— Given exercise —
In the part of the rows that opens with the line containing "This screenshot has width=1080, height=436." and closes with the line containing "pos(1336,798)", change "first page" to "last page". Give back only those lines, with nothing else altered.

─── Entries supplied

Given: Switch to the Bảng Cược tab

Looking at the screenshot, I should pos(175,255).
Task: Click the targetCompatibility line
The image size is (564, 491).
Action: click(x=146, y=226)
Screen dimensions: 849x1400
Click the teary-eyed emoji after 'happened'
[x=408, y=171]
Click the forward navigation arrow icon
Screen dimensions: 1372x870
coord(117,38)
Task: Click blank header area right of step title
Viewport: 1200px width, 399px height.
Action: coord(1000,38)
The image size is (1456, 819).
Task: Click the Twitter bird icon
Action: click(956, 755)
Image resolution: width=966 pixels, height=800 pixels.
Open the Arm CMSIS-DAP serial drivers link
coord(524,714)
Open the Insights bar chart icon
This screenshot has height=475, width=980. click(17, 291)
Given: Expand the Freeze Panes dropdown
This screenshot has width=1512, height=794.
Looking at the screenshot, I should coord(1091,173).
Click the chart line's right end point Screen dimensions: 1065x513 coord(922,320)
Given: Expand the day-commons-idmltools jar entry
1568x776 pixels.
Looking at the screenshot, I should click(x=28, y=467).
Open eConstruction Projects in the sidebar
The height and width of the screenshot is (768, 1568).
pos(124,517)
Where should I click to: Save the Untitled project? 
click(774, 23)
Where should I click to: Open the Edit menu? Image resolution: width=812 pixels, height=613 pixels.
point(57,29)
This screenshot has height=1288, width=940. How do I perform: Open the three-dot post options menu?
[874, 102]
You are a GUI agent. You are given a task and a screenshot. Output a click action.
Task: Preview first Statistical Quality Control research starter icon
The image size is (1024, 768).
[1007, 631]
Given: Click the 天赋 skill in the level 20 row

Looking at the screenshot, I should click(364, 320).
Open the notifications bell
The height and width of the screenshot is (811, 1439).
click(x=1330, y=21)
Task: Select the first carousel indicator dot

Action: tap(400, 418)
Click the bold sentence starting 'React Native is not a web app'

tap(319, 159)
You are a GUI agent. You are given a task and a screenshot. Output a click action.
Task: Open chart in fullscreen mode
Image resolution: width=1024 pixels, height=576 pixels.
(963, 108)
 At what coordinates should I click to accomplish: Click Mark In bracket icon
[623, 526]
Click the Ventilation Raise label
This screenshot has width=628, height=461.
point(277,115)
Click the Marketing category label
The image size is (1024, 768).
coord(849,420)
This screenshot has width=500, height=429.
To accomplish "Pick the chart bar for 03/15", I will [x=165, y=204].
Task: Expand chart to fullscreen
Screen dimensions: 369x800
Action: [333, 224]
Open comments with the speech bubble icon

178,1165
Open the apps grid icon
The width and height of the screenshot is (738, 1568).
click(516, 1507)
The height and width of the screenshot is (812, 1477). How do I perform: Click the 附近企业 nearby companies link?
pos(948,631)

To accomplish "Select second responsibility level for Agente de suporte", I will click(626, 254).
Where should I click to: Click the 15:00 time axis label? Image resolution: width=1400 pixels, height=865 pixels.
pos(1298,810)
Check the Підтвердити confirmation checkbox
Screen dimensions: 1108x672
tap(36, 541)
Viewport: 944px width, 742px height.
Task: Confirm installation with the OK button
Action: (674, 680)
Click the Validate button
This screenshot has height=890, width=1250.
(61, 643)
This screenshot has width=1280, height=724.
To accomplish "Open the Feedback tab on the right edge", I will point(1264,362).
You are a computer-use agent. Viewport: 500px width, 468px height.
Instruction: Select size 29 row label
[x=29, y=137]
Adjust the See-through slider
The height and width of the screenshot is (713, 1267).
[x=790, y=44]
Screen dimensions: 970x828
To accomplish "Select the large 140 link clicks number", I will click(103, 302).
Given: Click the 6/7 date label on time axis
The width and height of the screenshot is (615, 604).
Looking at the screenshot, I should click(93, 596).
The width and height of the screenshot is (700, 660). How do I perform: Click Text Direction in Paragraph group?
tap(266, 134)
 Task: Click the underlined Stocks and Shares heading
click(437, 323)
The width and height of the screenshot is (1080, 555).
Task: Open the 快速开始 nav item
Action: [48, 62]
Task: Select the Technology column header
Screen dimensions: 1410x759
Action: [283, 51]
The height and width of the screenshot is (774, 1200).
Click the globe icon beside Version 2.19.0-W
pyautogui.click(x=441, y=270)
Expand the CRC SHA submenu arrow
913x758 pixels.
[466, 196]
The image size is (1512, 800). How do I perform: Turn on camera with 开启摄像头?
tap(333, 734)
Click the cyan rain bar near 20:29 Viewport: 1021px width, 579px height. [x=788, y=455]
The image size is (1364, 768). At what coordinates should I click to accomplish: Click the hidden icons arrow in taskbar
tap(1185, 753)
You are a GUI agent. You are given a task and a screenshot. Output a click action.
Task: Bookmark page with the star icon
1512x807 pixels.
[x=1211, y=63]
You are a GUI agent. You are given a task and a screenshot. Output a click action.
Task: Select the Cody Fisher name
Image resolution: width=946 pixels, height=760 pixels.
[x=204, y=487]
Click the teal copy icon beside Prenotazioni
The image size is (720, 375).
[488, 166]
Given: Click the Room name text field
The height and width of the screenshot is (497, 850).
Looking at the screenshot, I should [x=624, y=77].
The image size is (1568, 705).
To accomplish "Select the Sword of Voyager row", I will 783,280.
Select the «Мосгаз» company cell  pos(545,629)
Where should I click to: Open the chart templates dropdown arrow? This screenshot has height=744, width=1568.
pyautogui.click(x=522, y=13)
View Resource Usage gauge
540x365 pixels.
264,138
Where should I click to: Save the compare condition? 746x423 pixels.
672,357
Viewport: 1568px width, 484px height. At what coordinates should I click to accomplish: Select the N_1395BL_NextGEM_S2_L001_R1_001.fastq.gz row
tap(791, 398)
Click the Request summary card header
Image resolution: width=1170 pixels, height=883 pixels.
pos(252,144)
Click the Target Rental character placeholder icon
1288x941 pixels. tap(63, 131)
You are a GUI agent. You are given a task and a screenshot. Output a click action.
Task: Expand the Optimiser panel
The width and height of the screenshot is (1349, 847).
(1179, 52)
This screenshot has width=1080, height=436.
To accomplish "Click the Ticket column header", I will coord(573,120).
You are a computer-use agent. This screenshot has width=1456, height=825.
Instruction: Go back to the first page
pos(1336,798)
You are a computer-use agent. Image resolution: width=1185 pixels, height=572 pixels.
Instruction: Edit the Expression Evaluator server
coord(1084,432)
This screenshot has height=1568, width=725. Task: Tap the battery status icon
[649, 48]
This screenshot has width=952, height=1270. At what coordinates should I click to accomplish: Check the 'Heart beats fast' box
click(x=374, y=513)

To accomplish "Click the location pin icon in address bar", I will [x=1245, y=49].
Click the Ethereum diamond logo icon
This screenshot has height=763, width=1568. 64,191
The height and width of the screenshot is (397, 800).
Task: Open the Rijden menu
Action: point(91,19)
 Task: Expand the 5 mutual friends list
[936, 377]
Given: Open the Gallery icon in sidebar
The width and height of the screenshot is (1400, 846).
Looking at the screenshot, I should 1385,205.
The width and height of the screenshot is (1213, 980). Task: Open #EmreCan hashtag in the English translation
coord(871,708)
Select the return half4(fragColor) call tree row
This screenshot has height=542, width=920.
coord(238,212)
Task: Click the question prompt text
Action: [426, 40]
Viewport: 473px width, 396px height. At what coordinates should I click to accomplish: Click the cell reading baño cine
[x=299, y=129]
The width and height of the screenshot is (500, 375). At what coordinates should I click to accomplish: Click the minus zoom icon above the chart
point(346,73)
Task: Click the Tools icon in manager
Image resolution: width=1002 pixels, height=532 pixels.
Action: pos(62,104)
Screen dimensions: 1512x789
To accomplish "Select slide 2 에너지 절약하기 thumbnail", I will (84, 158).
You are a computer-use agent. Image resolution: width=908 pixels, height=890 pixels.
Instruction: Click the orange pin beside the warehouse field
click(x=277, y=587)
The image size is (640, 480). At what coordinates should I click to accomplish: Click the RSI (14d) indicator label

──────

— Response —
This screenshot has width=1080, height=436.
To accomplish "Click the Ticket column header", I will coord(573,120).
You are a computer-use agent. This screenshot has width=1456, height=825.
Instruction: Go back to the last page
pos(1336,798)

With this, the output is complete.